◆ The task ◆
Only an exact repetition of all the entries will be accepted.

=-=-=-=-=

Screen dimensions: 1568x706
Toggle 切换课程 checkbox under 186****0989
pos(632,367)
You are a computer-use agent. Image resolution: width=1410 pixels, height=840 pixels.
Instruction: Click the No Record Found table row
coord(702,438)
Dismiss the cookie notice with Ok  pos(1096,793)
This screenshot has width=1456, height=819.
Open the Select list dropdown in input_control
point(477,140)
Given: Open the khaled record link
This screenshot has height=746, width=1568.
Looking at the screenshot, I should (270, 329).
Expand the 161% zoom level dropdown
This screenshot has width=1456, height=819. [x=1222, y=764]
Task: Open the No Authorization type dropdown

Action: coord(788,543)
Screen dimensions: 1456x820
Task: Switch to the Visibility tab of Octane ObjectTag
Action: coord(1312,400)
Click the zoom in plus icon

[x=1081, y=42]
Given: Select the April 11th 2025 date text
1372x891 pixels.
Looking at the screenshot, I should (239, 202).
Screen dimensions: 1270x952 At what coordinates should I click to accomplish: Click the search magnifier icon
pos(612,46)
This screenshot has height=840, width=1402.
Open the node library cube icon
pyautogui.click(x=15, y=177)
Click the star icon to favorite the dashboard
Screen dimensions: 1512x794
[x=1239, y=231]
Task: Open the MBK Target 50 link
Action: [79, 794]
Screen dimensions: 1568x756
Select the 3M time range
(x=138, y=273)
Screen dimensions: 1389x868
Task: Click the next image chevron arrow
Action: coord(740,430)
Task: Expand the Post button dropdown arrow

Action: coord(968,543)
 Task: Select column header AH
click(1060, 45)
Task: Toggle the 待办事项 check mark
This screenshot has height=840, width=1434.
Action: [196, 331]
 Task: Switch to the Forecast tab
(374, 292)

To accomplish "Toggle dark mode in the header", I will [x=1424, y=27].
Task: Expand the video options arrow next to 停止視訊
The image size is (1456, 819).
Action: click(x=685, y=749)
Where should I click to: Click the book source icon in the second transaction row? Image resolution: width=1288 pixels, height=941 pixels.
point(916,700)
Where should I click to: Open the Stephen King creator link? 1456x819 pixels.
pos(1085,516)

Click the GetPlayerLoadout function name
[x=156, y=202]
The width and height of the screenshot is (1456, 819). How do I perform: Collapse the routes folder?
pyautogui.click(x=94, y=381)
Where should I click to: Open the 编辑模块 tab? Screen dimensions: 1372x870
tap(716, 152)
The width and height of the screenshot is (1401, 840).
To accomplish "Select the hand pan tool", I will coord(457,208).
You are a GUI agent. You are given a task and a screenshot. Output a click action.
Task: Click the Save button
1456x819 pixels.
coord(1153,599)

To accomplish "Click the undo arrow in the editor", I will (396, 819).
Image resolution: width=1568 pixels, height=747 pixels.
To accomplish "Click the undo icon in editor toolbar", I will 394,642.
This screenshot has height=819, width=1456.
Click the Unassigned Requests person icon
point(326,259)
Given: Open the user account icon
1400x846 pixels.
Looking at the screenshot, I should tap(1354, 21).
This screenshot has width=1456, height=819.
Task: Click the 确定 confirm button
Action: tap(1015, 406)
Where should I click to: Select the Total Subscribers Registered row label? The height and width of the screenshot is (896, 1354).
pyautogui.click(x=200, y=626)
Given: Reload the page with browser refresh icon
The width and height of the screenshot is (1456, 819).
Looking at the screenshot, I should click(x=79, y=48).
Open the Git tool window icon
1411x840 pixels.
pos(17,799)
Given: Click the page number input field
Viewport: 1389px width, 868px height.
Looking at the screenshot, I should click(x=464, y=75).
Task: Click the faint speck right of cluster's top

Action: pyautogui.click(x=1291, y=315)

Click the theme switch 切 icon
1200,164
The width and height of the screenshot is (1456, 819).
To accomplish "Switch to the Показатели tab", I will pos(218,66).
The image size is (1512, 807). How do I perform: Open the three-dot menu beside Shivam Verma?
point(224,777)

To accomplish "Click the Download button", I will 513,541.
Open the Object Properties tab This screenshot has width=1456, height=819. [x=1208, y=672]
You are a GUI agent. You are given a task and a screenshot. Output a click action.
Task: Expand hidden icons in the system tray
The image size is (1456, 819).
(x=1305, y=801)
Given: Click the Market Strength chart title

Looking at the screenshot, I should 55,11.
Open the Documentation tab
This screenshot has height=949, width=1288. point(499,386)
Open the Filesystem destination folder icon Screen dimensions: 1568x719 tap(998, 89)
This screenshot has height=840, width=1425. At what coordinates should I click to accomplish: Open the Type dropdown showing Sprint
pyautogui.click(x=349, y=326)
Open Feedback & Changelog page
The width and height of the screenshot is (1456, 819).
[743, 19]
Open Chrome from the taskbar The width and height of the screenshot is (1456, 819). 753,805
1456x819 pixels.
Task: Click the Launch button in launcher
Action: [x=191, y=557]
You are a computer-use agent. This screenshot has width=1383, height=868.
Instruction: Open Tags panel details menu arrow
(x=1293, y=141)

=-=-=-=-=

◆ Written response ◆
Screen dimensions: 1568x706
Toggle 切换课程 checkbox under 186****0989
pos(632,367)
You are a computer-use agent. Image resolution: width=1410 pixels, height=840 pixels.
Instruction: Click the No Record Found table row
coord(702,438)
Dismiss the cookie notice with Ok  pos(1096,793)
This screenshot has width=1456, height=819.
Open the Select list dropdown in input_control
point(477,140)
Given: Open the khaled record link
This screenshot has height=746, width=1568.
Looking at the screenshot, I should (270, 329).
Expand the 161% zoom level dropdown
This screenshot has width=1456, height=819. [x=1222, y=764]
Task: Open the No Authorization type dropdown

Action: coord(788,543)
Screen dimensions: 1456x820
Task: Switch to the Visibility tab of Octane ObjectTag
Action: coord(1312,400)
Click the zoom in plus icon

[x=1081, y=42]
Given: Select the April 11th 2025 date text
1372x891 pixels.
Looking at the screenshot, I should (239, 202).
Screen dimensions: 1270x952 At what coordinates should I click to accomplish: Click the search magnifier icon
pos(612,46)
This screenshot has height=840, width=1402.
Open the node library cube icon
pyautogui.click(x=15, y=177)
Click the star icon to favorite the dashboard
Screen dimensions: 1512x794
[x=1239, y=231]
Task: Open the MBK Target 50 link
Action: [79, 794]
Screen dimensions: 1568x756
Select the 3M time range
(x=138, y=273)
Screen dimensions: 1389x868
Task: Click the next image chevron arrow
Action: coord(740,430)
Task: Expand the Post button dropdown arrow

Action: coord(968,543)
 Task: Select column header AH
click(1060, 45)
Task: Toggle the 待办事项 check mark
This screenshot has height=840, width=1434.
Action: [196, 331]
 Task: Switch to the Forecast tab
(374, 292)

To accomplish "Toggle dark mode in the header", I will [x=1424, y=27].
Task: Expand the video options arrow next to 停止視訊
The image size is (1456, 819).
Action: click(x=685, y=749)
Where should I click to: Click the book source icon in the second transaction row? Image resolution: width=1288 pixels, height=941 pixels.
point(916,700)
Where should I click to: Open the Stephen King creator link? 1456x819 pixels.
pos(1085,516)

Click the GetPlayerLoadout function name
[x=156, y=202]
The width and height of the screenshot is (1456, 819). How do I perform: Collapse the routes folder?
pyautogui.click(x=94, y=381)
Where should I click to: Open the 编辑模块 tab? Screen dimensions: 1372x870
tap(716, 152)
The width and height of the screenshot is (1401, 840).
To accomplish "Select the hand pan tool", I will coord(457,208).
You are a GUI agent. You are given a task and a screenshot. Output a click action.
Task: Click the Save button
1456x819 pixels.
coord(1153,599)

To accomplish "Click the undo arrow in the editor", I will (396, 819).
Image resolution: width=1568 pixels, height=747 pixels.
To accomplish "Click the undo icon in editor toolbar", I will 394,642.
This screenshot has height=819, width=1456.
Click the Unassigned Requests person icon
point(326,259)
Given: Open the user account icon
1400x846 pixels.
Looking at the screenshot, I should tap(1354, 21).
This screenshot has width=1456, height=819.
Task: Click the 确定 confirm button
Action: tap(1015, 406)
Where should I click to: Select the Total Subscribers Registered row label? The height and width of the screenshot is (896, 1354).
pyautogui.click(x=200, y=626)
Given: Reload the page with browser refresh icon
The width and height of the screenshot is (1456, 819).
Looking at the screenshot, I should click(x=79, y=48).
Open the Git tool window icon
1411x840 pixels.
pos(17,799)
Given: Click the page number input field
Viewport: 1389px width, 868px height.
Looking at the screenshot, I should click(x=464, y=75).
Task: Click the faint speck right of cluster's top

Action: pyautogui.click(x=1291, y=315)

Click the theme switch 切 icon
1200,164
The width and height of the screenshot is (1456, 819).
To accomplish "Switch to the Показатели tab", I will pos(218,66).
The image size is (1512, 807). How do I perform: Open the three-dot menu beside Shivam Verma?
point(224,777)

To accomplish "Click the Download button", I will 513,541.
Open the Object Properties tab This screenshot has width=1456, height=819. [x=1208, y=672]
You are a GUI agent. You are given a task and a screenshot. Output a click action.
Task: Expand hidden icons in the system tray
The image size is (1456, 819).
(x=1305, y=801)
Given: Click the Market Strength chart title

Looking at the screenshot, I should 55,11.
Open the Documentation tab
This screenshot has height=949, width=1288. point(499,386)
Open the Filesystem destination folder icon Screen dimensions: 1568x719 tap(998, 89)
This screenshot has height=840, width=1425. At what coordinates should I click to accomplish: Open the Type dropdown showing Sprint
pyautogui.click(x=349, y=326)
Open Feedback & Changelog page
The width and height of the screenshot is (1456, 819).
[743, 19]
Open Chrome from the taskbar The width and height of the screenshot is (1456, 819). 753,805
1456x819 pixels.
Task: Click the Launch button in launcher
Action: [x=191, y=557]
You are a computer-use agent. This screenshot has width=1383, height=868.
Instruction: Open Tags panel details menu arrow
(x=1293, y=141)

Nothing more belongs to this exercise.